After the notebooks are run, we found the intersection of patients who had all five modalities and put them into one dataset and then a train-test split can be created. Generally the number of cases that are used for the final analysis are reduced because some cases may lack data from one or more of the modalities. As a result, it is important to create a split once all the filtering has been completed. Lastly, we create pytorch tensors for each modalitiy. 
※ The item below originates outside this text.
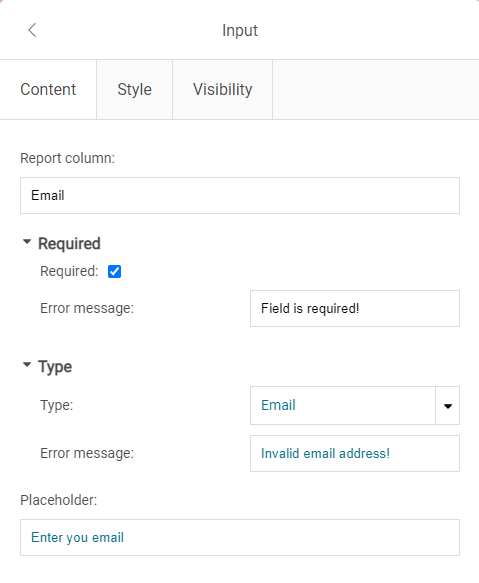Collapse the Required section triangle
The width and height of the screenshot is (479, 583).
[x=27, y=242]

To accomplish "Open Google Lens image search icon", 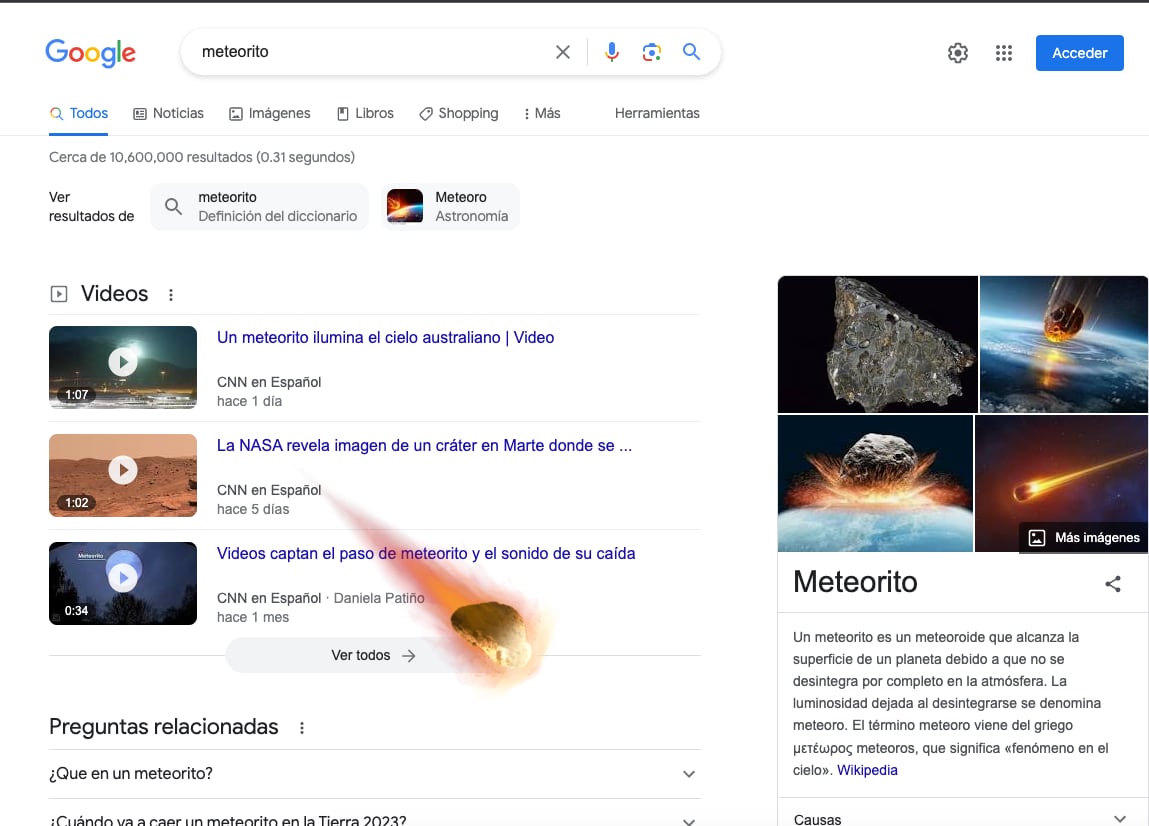I will click(652, 51).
### 4. Training and hyperparameter tuning.

Unimodal:
To train and tune for a single modality model, use `modeling/training_one_hyper.py`. This allows you to train a neural network for any one of the tabular modalities and a CNN for the imaging modality, and do hyperparameter tuning using weights and biases (example config can be found in `common_files/config.json`). 

Multi-modal:
To train on all five modalities, use `modeling/training_five_hyper.py` which will do hyperparameter tuning using weights and biases (example config can be found in `common_files/config.json`). You can train using a concatenation model, a pairwise cross-modal attention model, an early fusion with self-attention model, and our OvO model. 

### 5. Evaluation

Unimodal:
To evaluate for a single modality model, use `modeling/evaluate_one.py`. This allows you to a neural network for any one of the tabular modalities and a CNN for the imaging modality, using the best hyperparameters found in the training step. 

Multi-modal:
To evaluate on all five modalities, use `modeling/evaluate_five.py`. This allows you to evaluate using the best hyperparameters found in the training step. 


### Information about modalities
1. **Copy Number Variation** - Copy number variation defines varying number of repeats of genetic fragments found in a human genome. The number of repeats of specific genetic fragments influences gene expression levels and has been associated with the progression of different cancers. [Erdem et. al.](https://onlinelibrary.wiley.com/doi/10.1002/mc.22664)
2. **Epigenetic** - Epigenetic data is collected through DNA methylation beta values. DNA methylation represents the amount of condensation of genetic regions due to the chemical alteration imposed by methyl groups. This condensation generally represses gene activity near the genetic region. 
3. **Clinical** - Clinical data is collected for each patient and includes information such as the patient diagnosis, demographics, exposures, laboratory tests, and family relationships.
4. **Transcriptomic** - Transcriptomic data is collected through RNA-sequencing. Levels of gene expression are recorded by detecting the amounts of transcripts found for each gene. These levels can be used to determine the molecular mechanisms underlying the cancer.
5. **Imaging** - TCGA collects pathology slide images of tissues sampled from the tumor. This modality provides visual information about the malignant region and can help with diagnosis and treatment planning.